Aim of the exercise - Starting at the line that contains "This screenshot has width=1544, height=784.", please transcribe every line through the end of the entries, exactly and with no pictures.

*** Opening of Given records ***

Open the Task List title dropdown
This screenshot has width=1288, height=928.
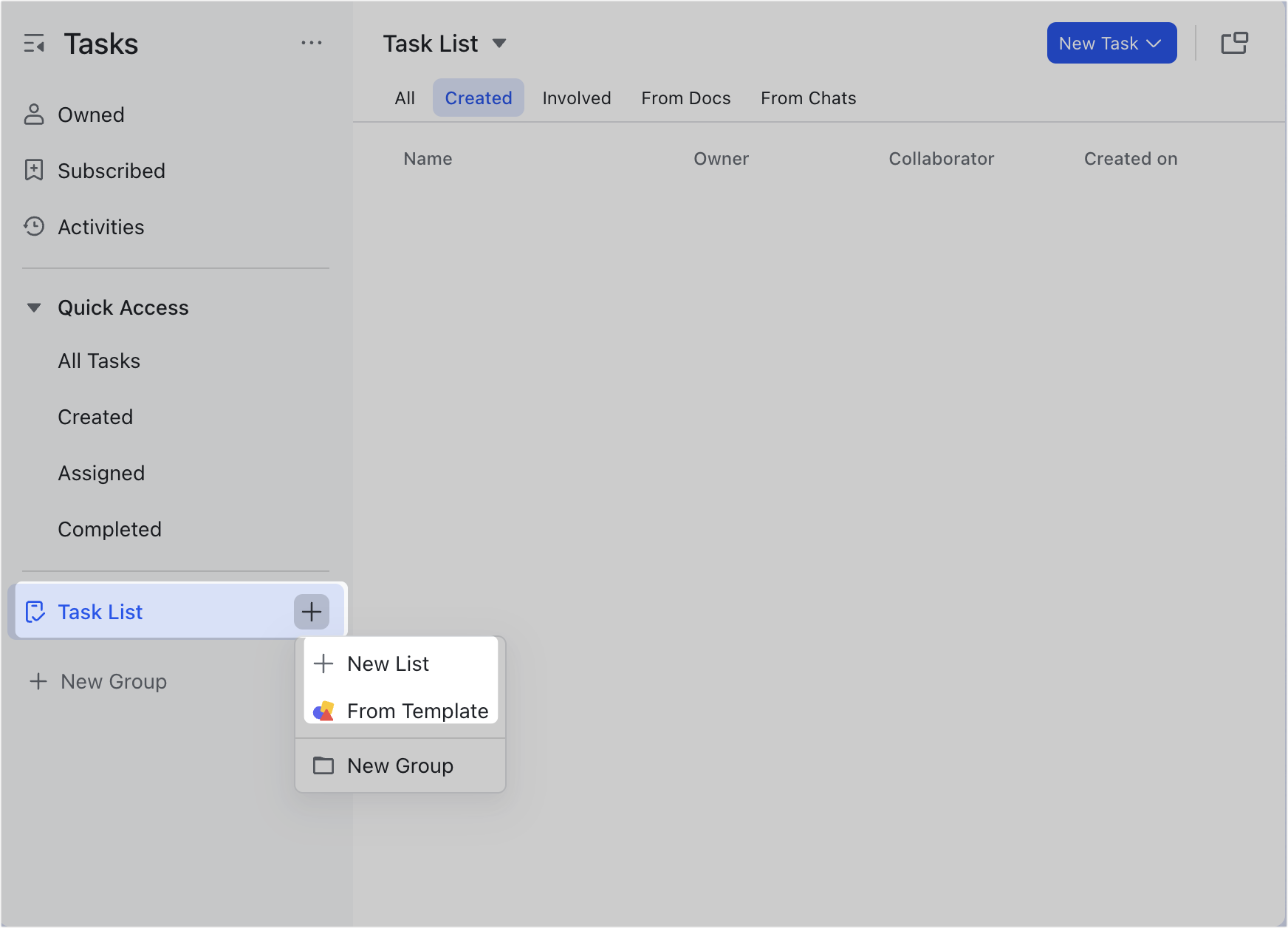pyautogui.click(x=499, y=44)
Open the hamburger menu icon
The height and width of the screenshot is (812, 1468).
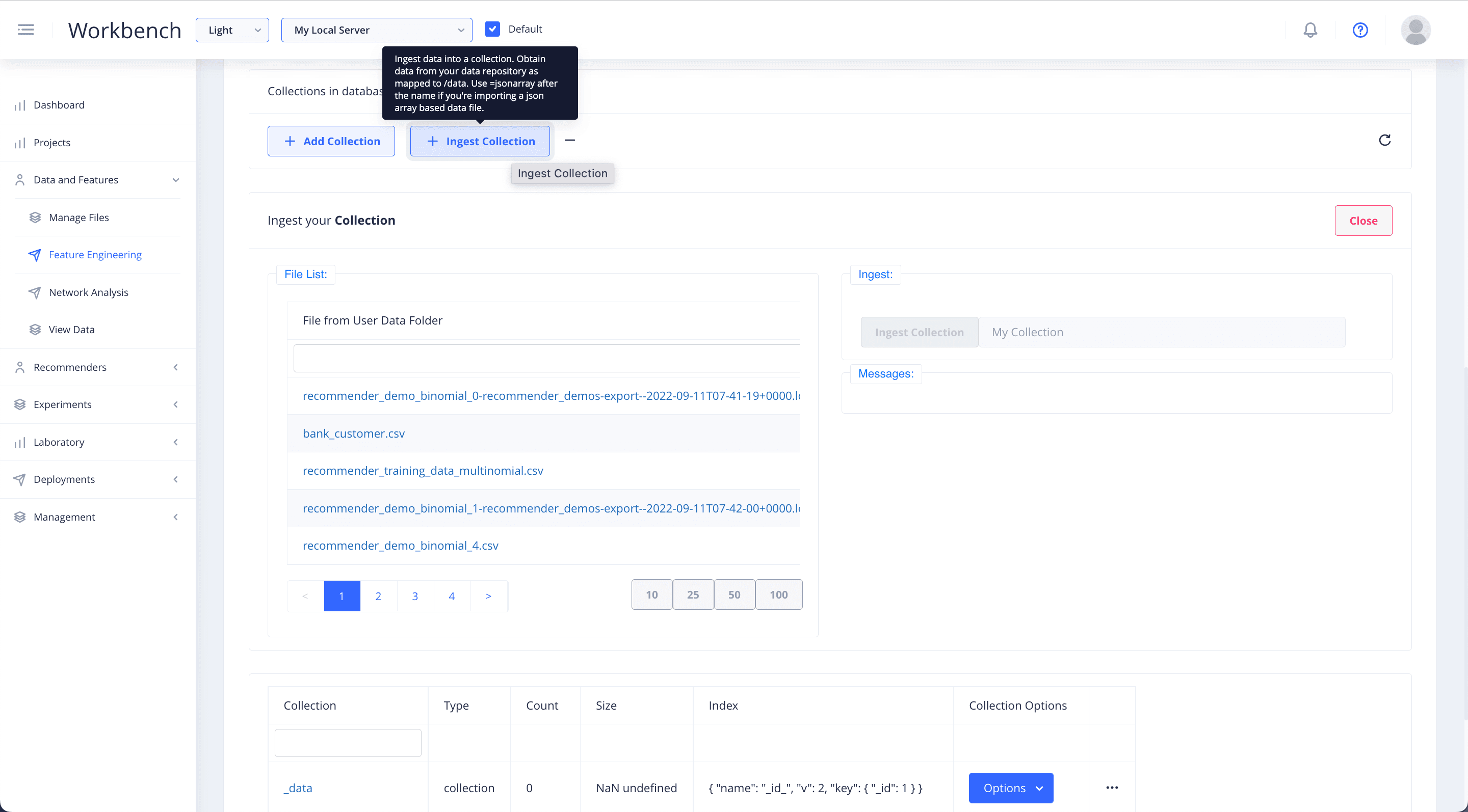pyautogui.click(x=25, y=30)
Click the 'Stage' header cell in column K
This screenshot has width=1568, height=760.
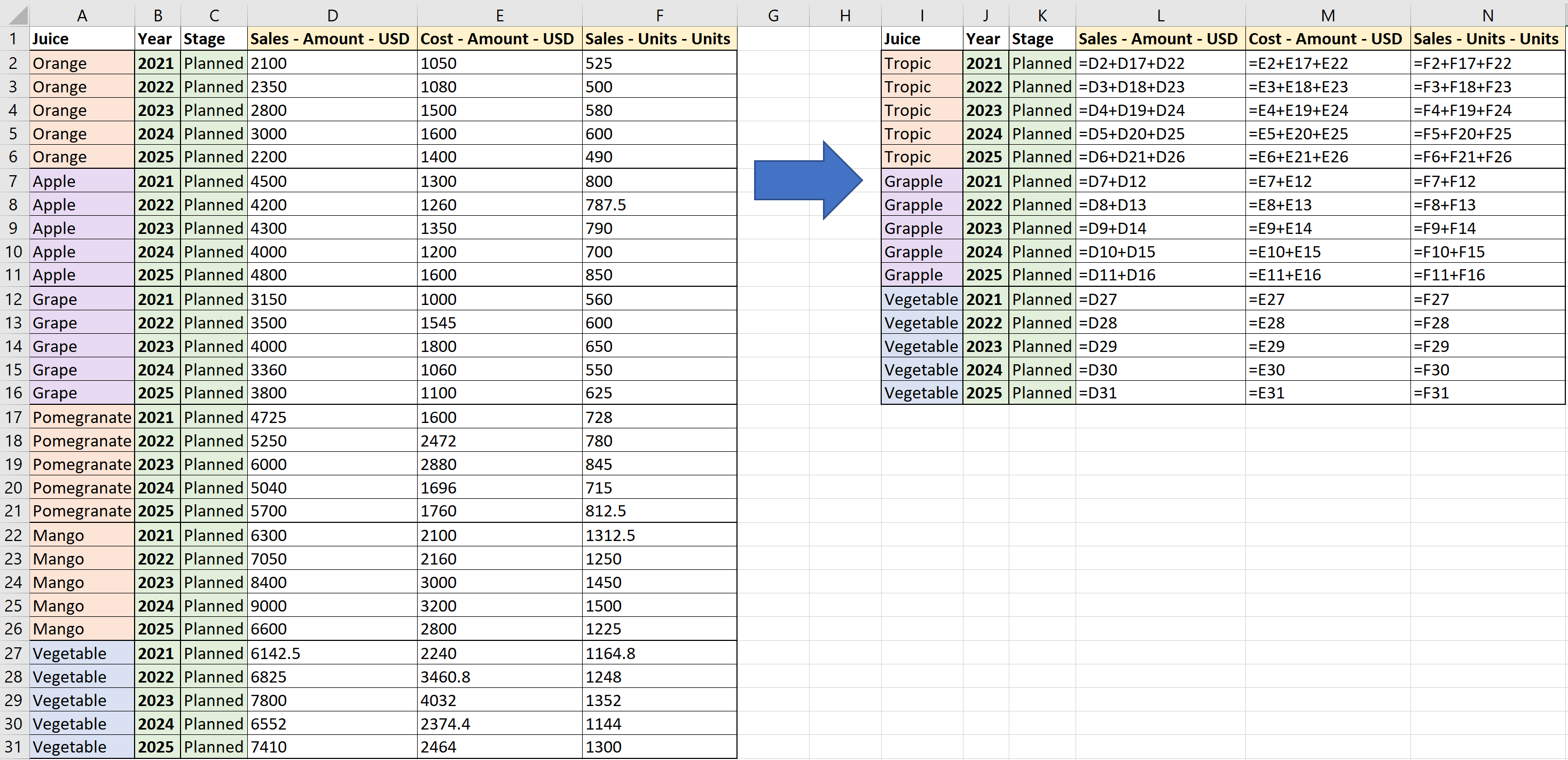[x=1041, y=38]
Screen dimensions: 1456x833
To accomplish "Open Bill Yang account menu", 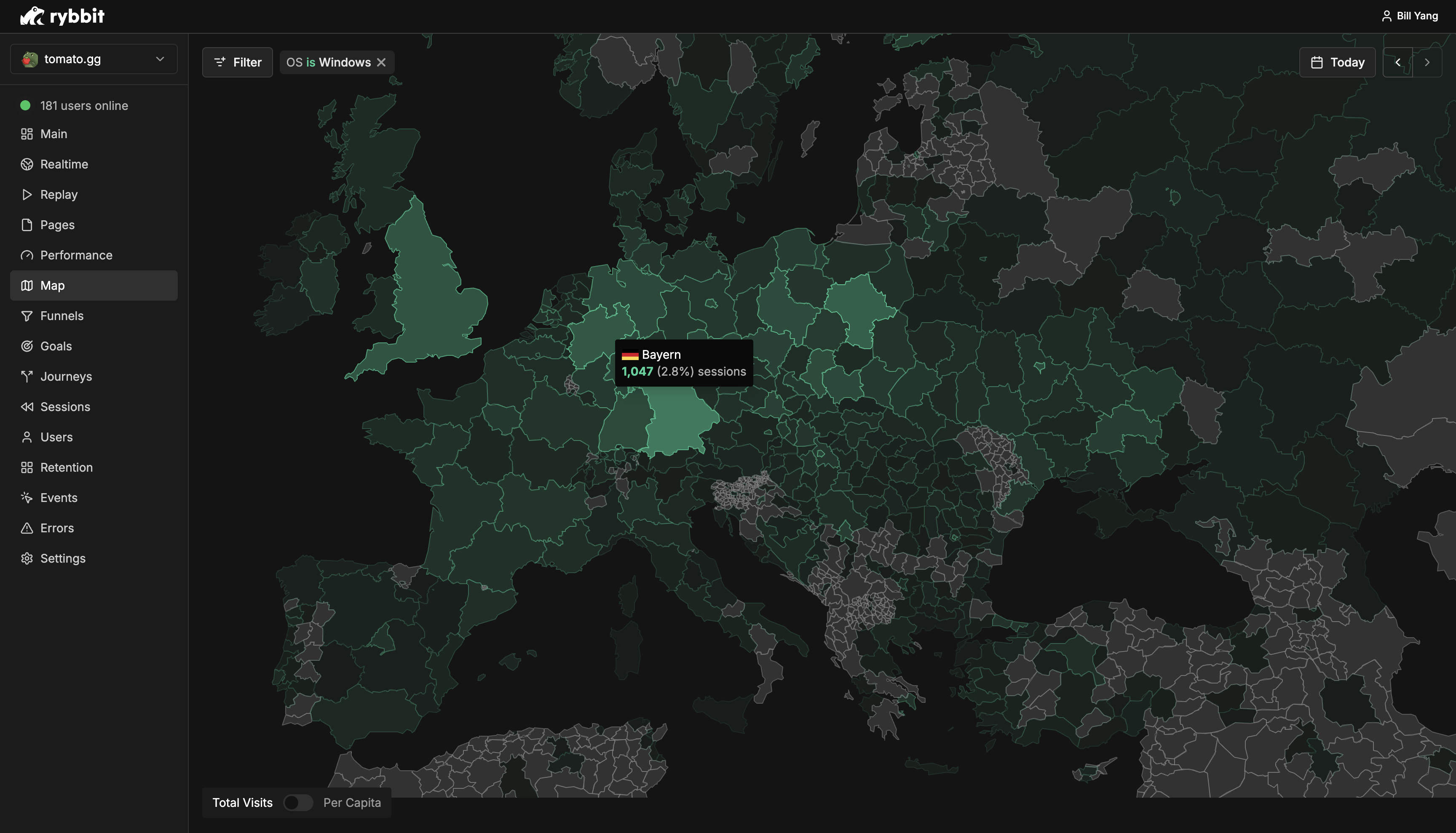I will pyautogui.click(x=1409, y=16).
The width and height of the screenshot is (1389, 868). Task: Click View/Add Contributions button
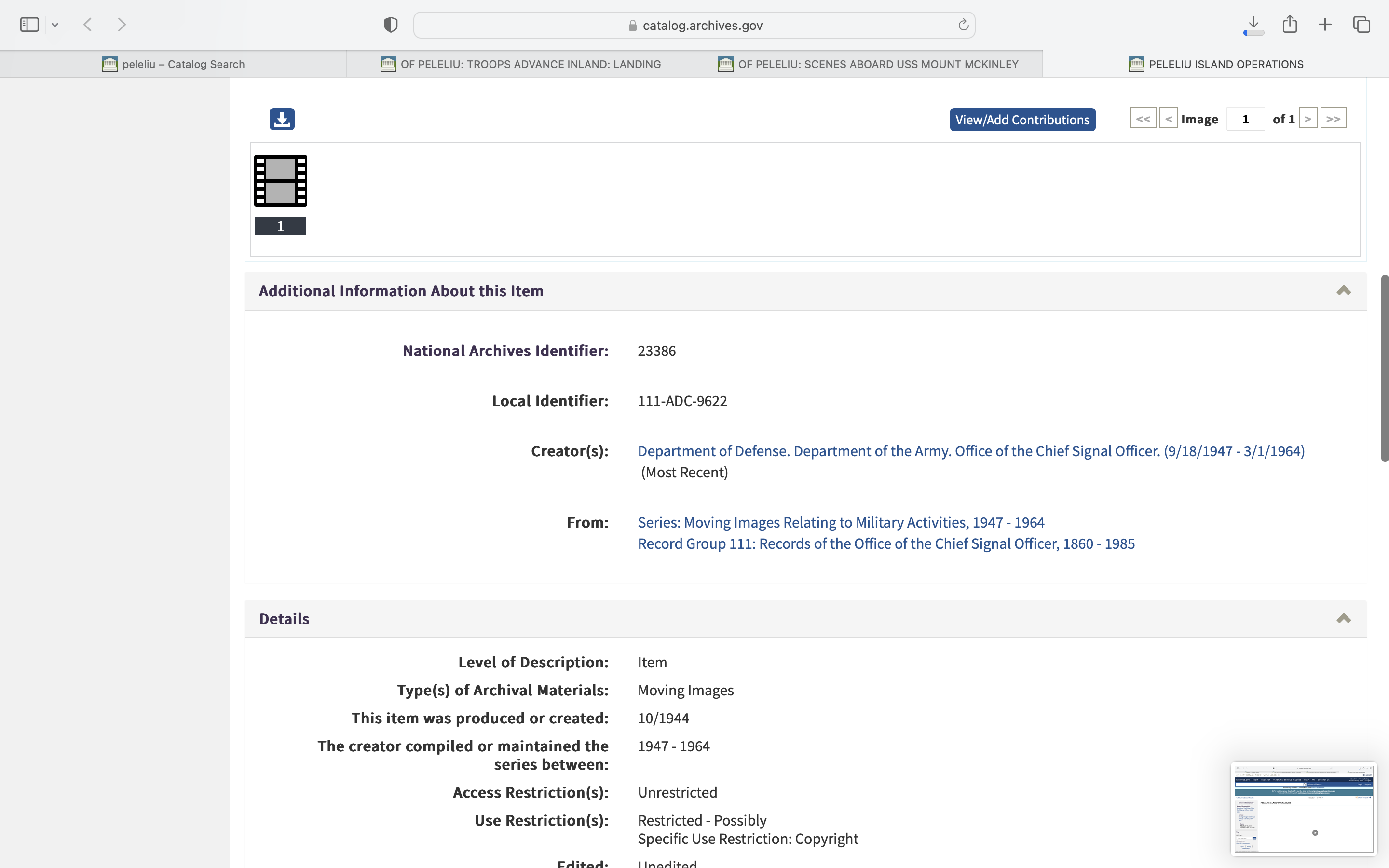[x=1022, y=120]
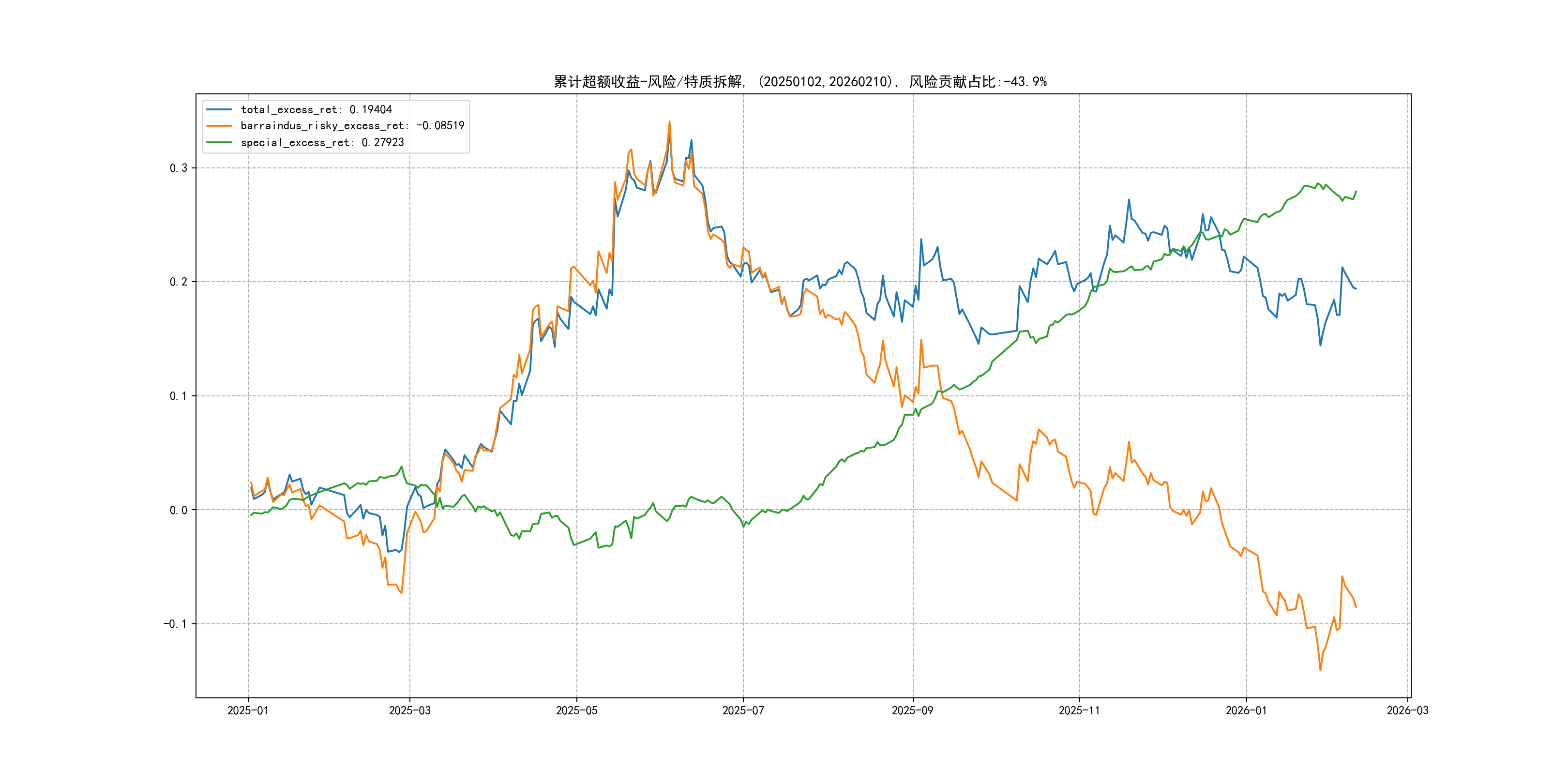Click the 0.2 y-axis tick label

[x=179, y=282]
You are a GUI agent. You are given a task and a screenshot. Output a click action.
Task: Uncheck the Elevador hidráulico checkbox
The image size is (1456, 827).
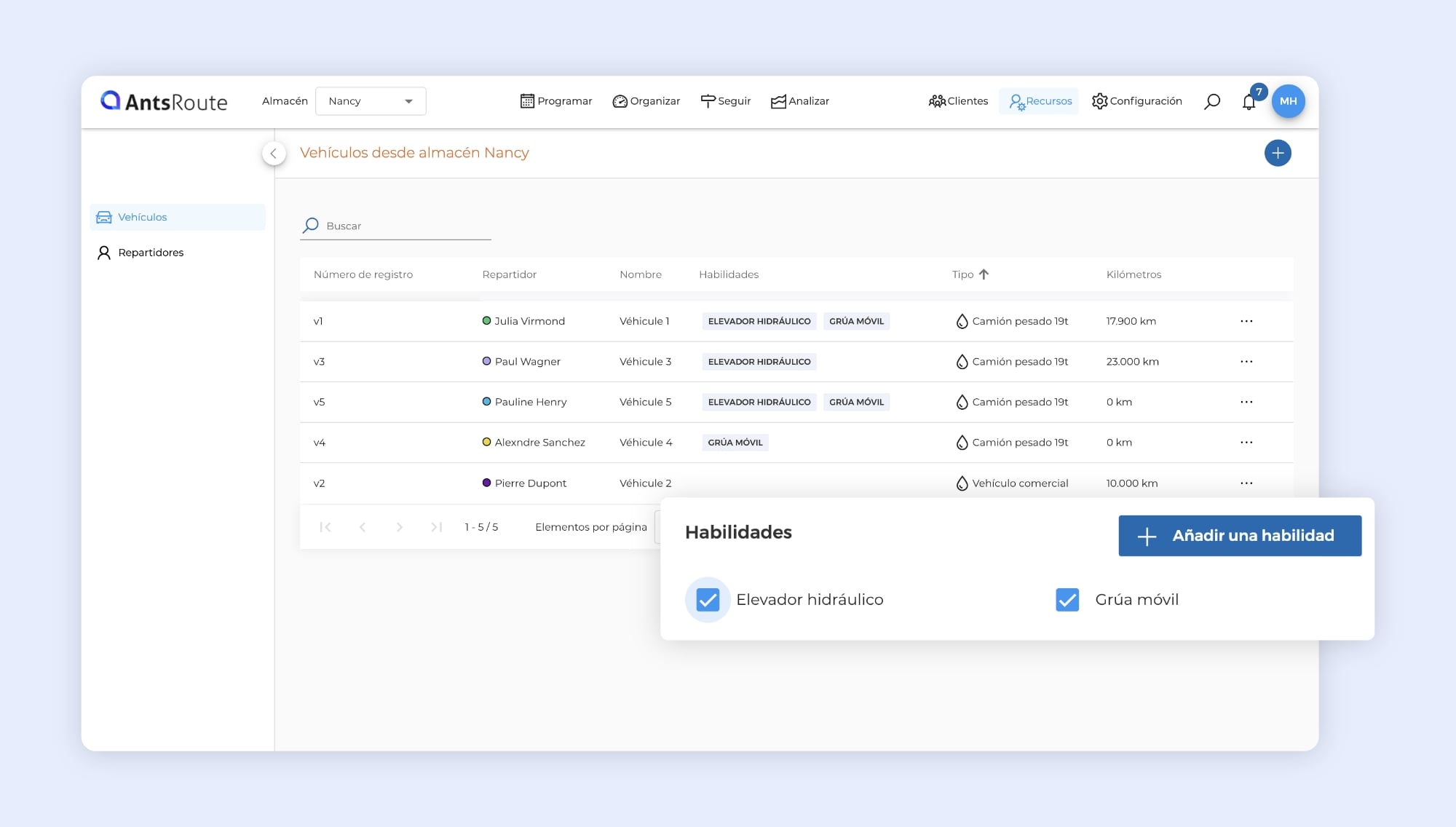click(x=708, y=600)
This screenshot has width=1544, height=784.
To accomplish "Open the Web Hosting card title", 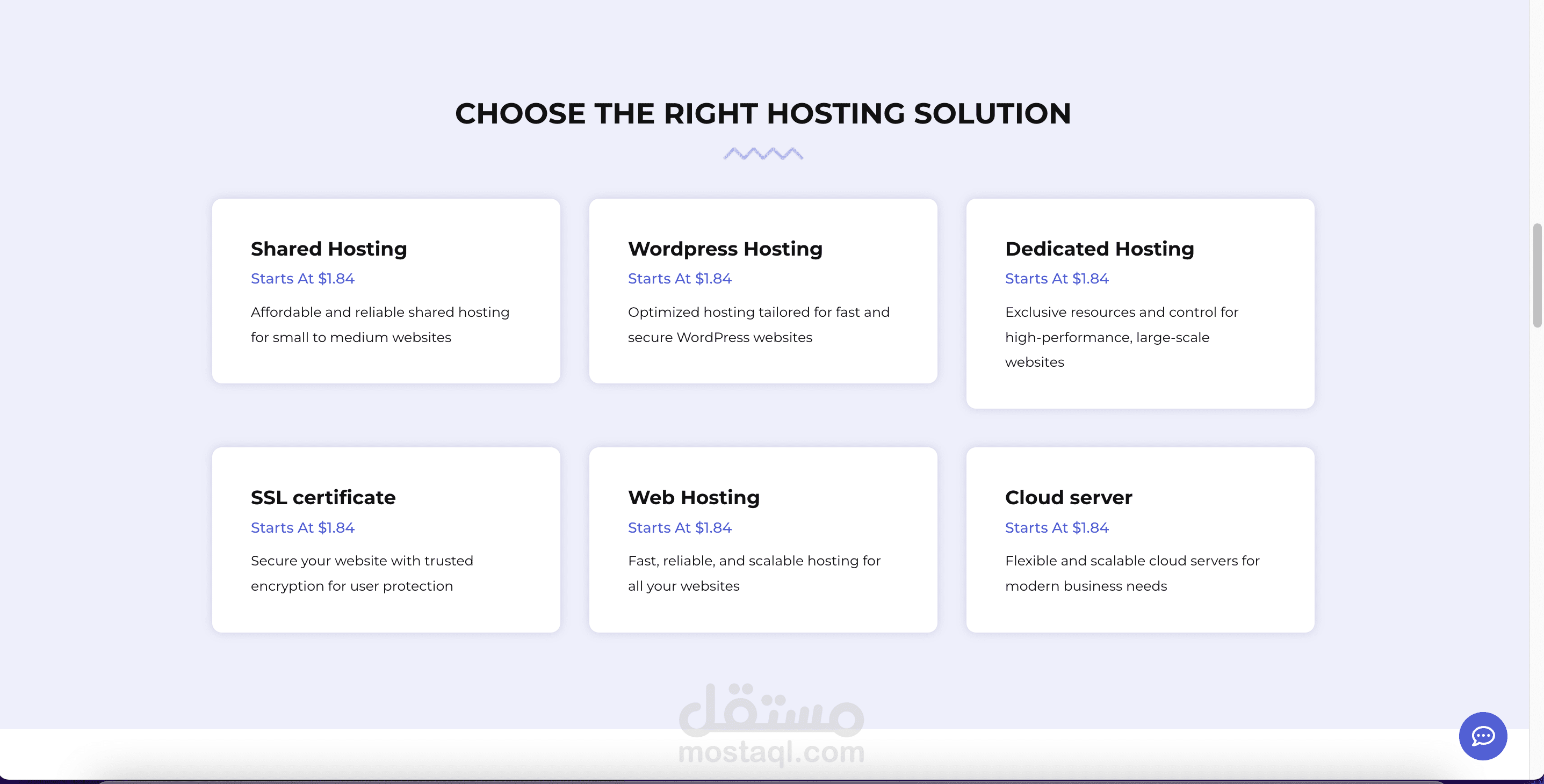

*** Close of Given records ***

Result of the exercise -
This screenshot has width=1544, height=784.
To accomplish "Open the Web Hosting card title", 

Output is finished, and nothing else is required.